For the next few days, I’ll be at a local conference for professional development and from what I observed today, I might as well conduct a simple but absolutely essential workshop – how to look professional at a work event.
My profession is known for many positive attributes but one definite flak we get a lot is our lack of style. Frankly, some look absolutely nonchalant about looking humanly decent to work.
So where was I? Ah yes, fashion sins.
1. Fit Flops or Crocs are not work shoes.
I don’t care how comfy they are. I know my fellow contributor Fen is a fan of Fit Flops, but I cannot bear to see a lady wearing nice clothes with Fit Flops. It kills me a little every time I see this.
Why on earth does the French think that it’s acceptable for their minister to work in Crocs? This is the land of Chanel!
2. Outerwear for work goes beyond cardigans.
I am bored by the number of generic cardigans I see at work. Worse still, when the cardigans look like they are bored as well – dull, washed out and frankly, unsightly.
I can safely say I counted less than 10 women in blazers or outerwear that are interesting. But, men certainly subscribed to a more appropriate dress code.
Not that I think I should be the Goddess of Fashion but here’s what I wore.
White blazer with black faux leather lapels, Bysi
Black lace top, Fairebelle
Black skinny jeans, New Look
I don’t think this is the best outfit but I think I managed to look professional and stylish in my blazer!
3. Wear some make up ladies!
I am brought up to think that make up makes a lady look more presentable and work worthy. I shudder to think of people who don’t want to put on some powder and lipstick for work. If you can’t bloody dress up for work, then why should anyone look at you in a flattering light? Natural beauty does not mean nothing at all. In fact, people spend a fortune trying to look good naturally.
Basic make up should include a powder, brows, blush and lip colour in my opinion.
4. Being fashionable does not mean being crazy.
Day 2 brought more pleasant sartorial surprises. I chanced upon a chic lady participant in a classic white shift dress, light grey tweed cropped jacket and grey heels to match. More interestingly, a Caucasian participant did not let her broken arm (in a sling!) affect her style too much – a floral wrap dress with killer heels (let’s hope she don’t literally break a leg). I was impressed by a Filipino participant in a cobalt blue suit and sapphire (or sapphire-ish) earrings to match.
There is a need to keep a focal point in your outfit to make your outfit pop.
My common dressing style gravitates among these themes:
1) Fierce Glamazon – This is where my love for caged heels ensures this is a recurrent theme. A lot of black and textures like sequins, military influences and even fringes.
2) Classic and Chic – Shift dresses, cigarette pants and clean lines come to mind. Colours will make or break the outfit.

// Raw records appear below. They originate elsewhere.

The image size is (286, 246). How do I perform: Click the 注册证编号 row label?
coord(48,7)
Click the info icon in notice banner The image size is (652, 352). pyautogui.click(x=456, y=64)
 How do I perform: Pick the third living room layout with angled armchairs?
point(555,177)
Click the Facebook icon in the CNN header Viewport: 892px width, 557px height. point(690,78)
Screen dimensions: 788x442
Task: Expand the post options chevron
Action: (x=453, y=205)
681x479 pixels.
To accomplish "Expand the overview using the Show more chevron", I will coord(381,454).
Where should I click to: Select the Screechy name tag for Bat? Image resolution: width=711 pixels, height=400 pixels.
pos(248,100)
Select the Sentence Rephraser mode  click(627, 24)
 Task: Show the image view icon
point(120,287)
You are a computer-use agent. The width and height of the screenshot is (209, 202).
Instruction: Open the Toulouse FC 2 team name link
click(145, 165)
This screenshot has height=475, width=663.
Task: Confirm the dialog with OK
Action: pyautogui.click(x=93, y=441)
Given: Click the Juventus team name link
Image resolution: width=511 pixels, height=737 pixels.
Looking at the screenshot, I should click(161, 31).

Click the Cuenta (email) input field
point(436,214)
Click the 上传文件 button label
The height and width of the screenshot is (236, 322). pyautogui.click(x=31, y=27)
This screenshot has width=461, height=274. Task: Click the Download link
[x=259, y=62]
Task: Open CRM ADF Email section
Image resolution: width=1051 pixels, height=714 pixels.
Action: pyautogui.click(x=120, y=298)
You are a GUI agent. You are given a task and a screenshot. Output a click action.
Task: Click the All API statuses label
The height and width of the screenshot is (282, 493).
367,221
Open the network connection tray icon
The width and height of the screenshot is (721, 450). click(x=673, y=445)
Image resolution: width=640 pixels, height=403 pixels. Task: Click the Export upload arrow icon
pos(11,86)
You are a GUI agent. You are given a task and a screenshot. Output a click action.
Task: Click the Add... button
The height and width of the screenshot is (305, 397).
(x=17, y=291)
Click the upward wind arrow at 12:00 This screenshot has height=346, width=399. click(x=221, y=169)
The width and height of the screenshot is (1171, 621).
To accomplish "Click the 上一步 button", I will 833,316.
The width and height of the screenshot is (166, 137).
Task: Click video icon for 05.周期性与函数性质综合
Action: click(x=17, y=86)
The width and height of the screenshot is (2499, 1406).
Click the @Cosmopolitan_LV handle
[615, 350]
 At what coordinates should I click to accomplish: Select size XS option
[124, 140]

3) Trend-spotting – My imagination knows no limit. My pop-art inspired top from Bugis Street, satin chain-pattern midi skirt from a suburban mall and my snake print tunic from H&M are some samples of my insanity.
Let’s just put it bluntly, my style might not be the stye. However, everyone should take pride in their appearances. Taking baby steps daily can go a long way to create a sartorial goddess in you.